Jusqu’à présent, les PM2,5 étaient surtout associées aux maladies respiratoires et cardiovasculaires. Les nouveaux résultats suggèrent un impact plus large, touchant directement les mécanismes de défense de l’organisme. Les chercheurs évoquent une activation excessive du système immunitaire face à une exposition chronique.
L’étude repose sur l’analyse de données issues de l’Ontario, la province la plus peuplée du Canada. Les personnes vivant dans des zones fortement exposées aux particules fines présentaient plus souvent des taux élevés d’anticorps antinucléaires, un biomarqueur fréquemment observé dans les maladies auto-immunes.
Les PM2,5 sont suffisamment petites pour pénétrer profondément dans les poumons, puis atteindre la circulation sanguine. Cette infiltration peut provoquer une inflammation persistante, favorisant des dérèglements immunitaires sur le long terme. Les sources incluent le trafic routier, les activités industrielles et les feux de forêt.

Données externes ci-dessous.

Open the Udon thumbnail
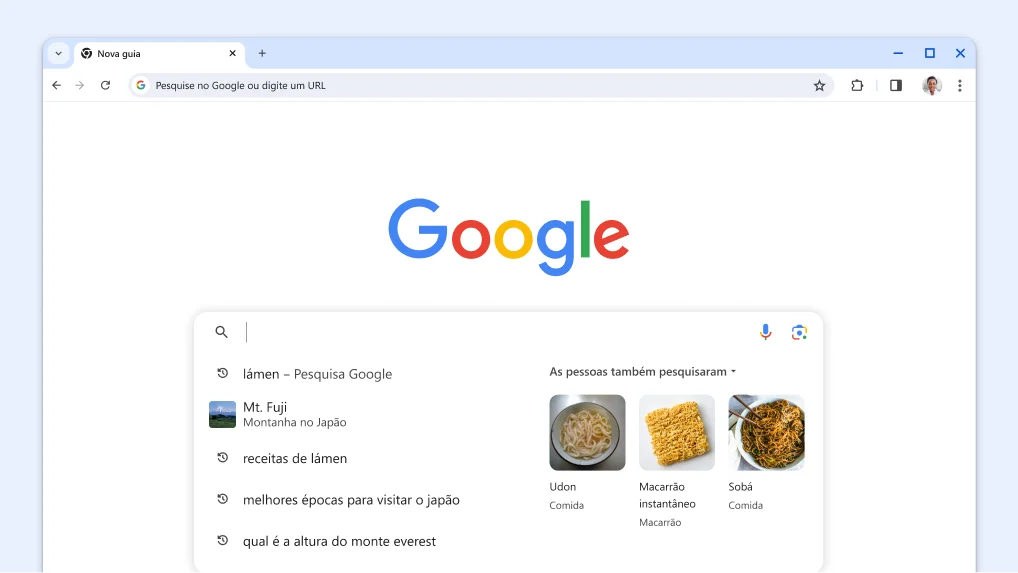1018x573 pixels. [x=587, y=432]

Les chercheurs rappellent qu’aucun seuil d’exposition aux PM2,5 n’est considéré comme sûr, même dans les pays où la qualité de l’air est globalement meilleure. Certaines populations restent plus vulnérables, notamment les femmes et les groupes exposés à des environnements fortement pollués. Ces résultats renforcent le rôle de l’environnement dans l’émergence de maladies chroniques liées au système immunitaire.